Introduced 'KIX' Since Last Year
0.6%P Increase Compared to Previous Quarter
Insurers' Available Capital Grows More Than Required Capital
The Financial Supervisory Service announced on the 16th that the new Solvency Capital Requirement ratio (K-ICS·K-ICS), applied with transitional measures for insurance companies in the third quarter of last year, rose by 0.6 percentage points compared to the previous quarter to 224.2%.
K-ICS is a newly introduced financial soundness measurement indicator that replaced the existing Risk-Based Capital ratio (RBC) starting last year. It is calculated by dividing the available capital of an insurance company by the required capital. The recommended K-ICS ratio by financial authorities is 150%. Transitional measures are systems designed to facilitate the replacement of old laws with new laws during the amendment process. They allow exceptions so that the new regulations can still be applied under the old rules. Currently, transitional measures have been applied to 12 life insurance companies and 7 non-life and reinsurance companies.

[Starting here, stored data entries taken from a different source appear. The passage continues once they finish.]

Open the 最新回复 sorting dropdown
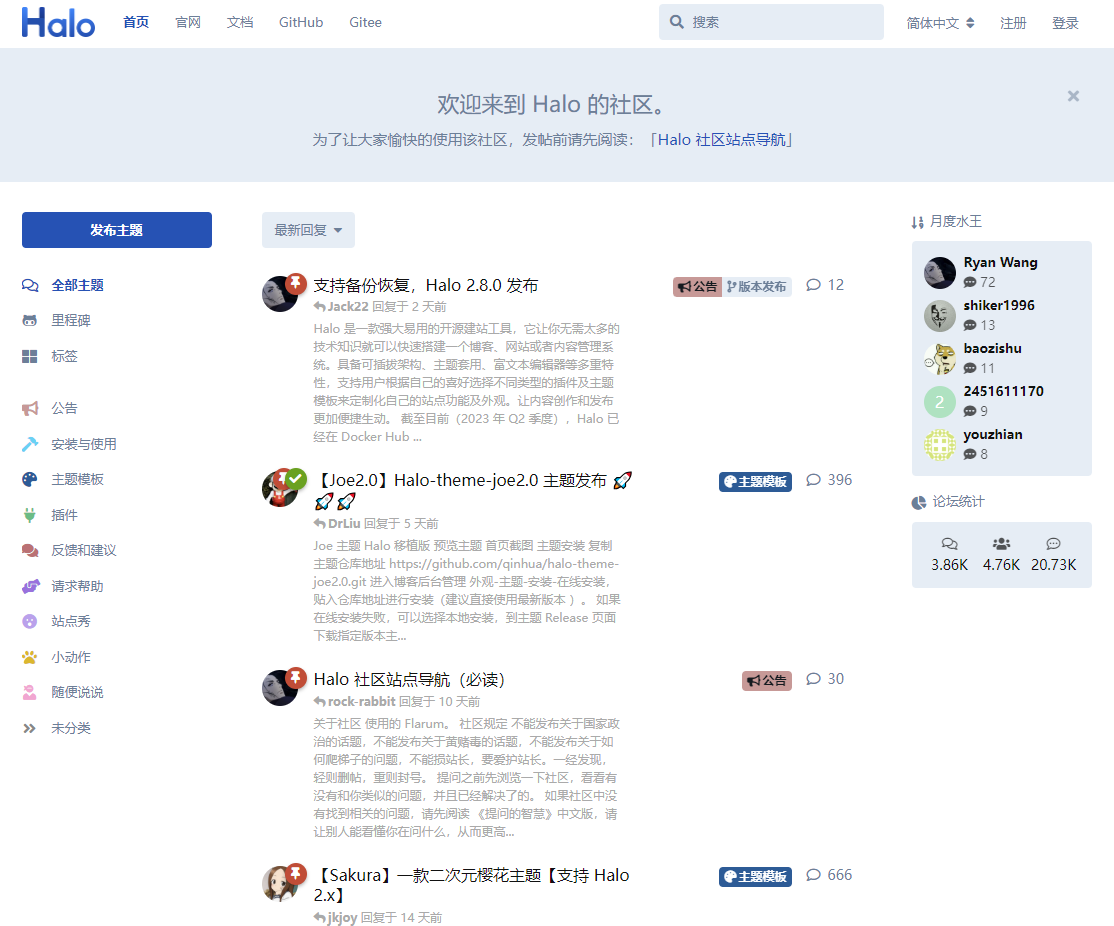Screen dimensions: 1114x926 307,230
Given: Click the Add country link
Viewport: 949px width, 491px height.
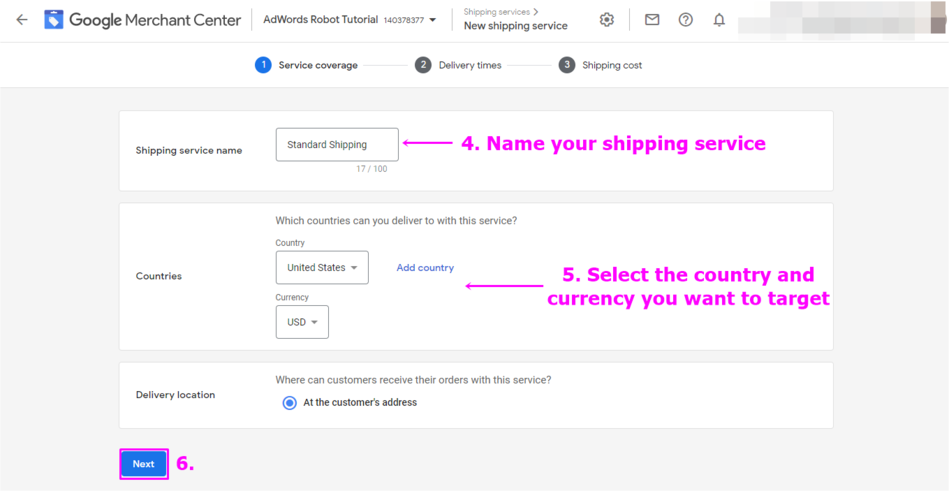Looking at the screenshot, I should (425, 268).
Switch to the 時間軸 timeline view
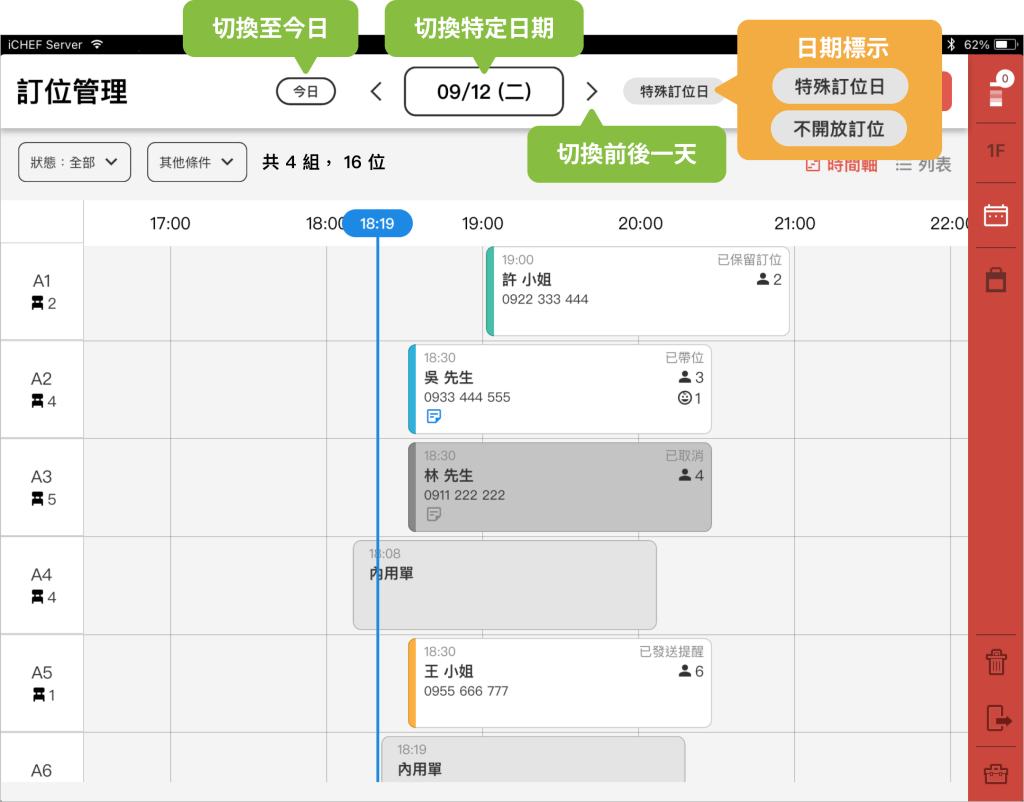Screen dimensions: 1024x802 841,165
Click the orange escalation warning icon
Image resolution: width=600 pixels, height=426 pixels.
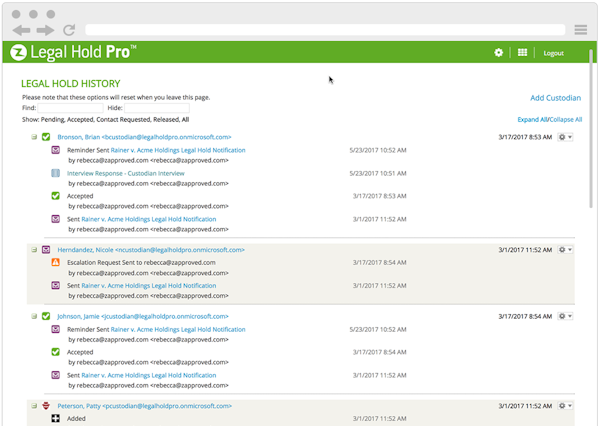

After applying transitional measures in the third quarter of last year, the K-ICS for life insurers was 224.5%, up 0.2 percentage points from the previous quarter. During the same period, non-life insurers' K-ICS rose 1.1 percentage points to 223.8%.
The increase in insurers' K-ICS was due to available capital growing more than required capital. As of the end of September last year, after applying transitional measures, the available capital for K-ICS was 261.7 trillion won, an increase of 2.2 trillion won compared to the previous quarter. This was influenced by an increase of 1.8 trillion won in accumulated other comprehensive income due to the effect of reduced insurance liabilities from rising market interest rates, and an increase of 1.1 trillion won in adjustment reserves from new contract inflows. As of the end of September last year, the required capital for K-ICS after applying transitional measures was 116.7 trillion won, which increased by only 7 billion won compared to the previous quarter.
A Financial Supervisory Service official stated, "As of the end of September last year, the K-ICS of insurance companies after applying transitional measures is stable," adding, "However, since volatility is expanding in interest rate and exchange rate sectors and financial market uncertainties continue, supervision will be strengthened to ensure sufficient solvency."